La vigilancia epidemiológica estatal se fortalece ante enfermedades que requieren detección temprana y respuesta territorial. La reunión del comité estatal de vigilancia epidemiológica permitió ajustar protocolos de detección, notificación y respuesta ante riesgos sanitarios.

El estado busca mantenerse sin casos confirmados de sarampión, mientras revisa monitoreo escolar, tránsito poblacional, albergues migrantes y búsqueda intencionada en zonas de riesgo para paludismo. El seguimiento de sarampión y paludismo exige redes de notificación, brigadas y coordinación con escuelas y albergues.
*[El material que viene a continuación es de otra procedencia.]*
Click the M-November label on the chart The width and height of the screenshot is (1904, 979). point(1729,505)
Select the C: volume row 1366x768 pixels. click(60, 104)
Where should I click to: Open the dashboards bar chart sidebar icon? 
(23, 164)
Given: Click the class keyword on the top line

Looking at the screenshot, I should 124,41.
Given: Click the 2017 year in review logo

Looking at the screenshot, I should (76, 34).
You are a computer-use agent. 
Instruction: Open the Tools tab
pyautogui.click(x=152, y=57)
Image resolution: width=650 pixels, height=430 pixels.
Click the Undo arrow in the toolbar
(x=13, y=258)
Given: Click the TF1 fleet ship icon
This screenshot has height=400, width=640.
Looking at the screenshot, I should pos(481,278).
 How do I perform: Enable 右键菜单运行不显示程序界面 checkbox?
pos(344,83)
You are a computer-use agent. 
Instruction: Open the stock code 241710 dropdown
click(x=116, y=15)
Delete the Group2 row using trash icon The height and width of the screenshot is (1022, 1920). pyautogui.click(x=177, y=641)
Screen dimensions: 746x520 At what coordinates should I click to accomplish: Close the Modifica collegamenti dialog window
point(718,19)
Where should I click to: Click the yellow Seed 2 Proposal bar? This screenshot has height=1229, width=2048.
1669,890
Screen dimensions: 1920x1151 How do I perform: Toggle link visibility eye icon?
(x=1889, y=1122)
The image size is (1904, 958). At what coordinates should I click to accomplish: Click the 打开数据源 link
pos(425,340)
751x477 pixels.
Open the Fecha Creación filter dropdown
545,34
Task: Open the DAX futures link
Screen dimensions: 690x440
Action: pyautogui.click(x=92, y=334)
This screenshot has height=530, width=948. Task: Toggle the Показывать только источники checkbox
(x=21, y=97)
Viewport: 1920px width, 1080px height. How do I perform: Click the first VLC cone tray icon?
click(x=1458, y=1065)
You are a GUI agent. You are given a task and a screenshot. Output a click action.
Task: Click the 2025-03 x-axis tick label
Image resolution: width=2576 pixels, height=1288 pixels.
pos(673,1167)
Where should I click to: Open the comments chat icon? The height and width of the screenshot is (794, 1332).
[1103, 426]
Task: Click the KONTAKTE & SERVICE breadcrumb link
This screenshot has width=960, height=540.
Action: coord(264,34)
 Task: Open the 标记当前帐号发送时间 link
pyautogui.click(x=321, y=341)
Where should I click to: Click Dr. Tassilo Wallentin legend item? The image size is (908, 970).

La prevención epidemiológica depende de redes de notificación activas, tratamiento oportuno y capacidad para actuar antes de que aparezcan cadenas de transmisión. La vigilancia de sarampión y paludismo exige atención en escuelas, albergues, rutas migratorias y unidades médicas de primer contacto. La lectura editorial debe concentrarse en los efectos concretos: beneficios esperados, obstáculos posibles y actores que deberán participar para que la medida no pierda fuerza después del anuncio. En este punto, la continuidad administrativa, la evaluación pública y la comunicación clara son tan importantes como la inversión, el operativo o el dato inicial.

El blindaje sanitario no es un acto único, sino una rutina de vigilancia territorial que debe sostenerse incluso cuando los indicadores parecen favorables. La mejor defensa epidemiológica es sostener la vigilancia aun cuando el estado mantenga indicadores favorables. Si la vigilancia no se relaja, el estado tendrá mejores condiciones para contener riesgos sanitarios.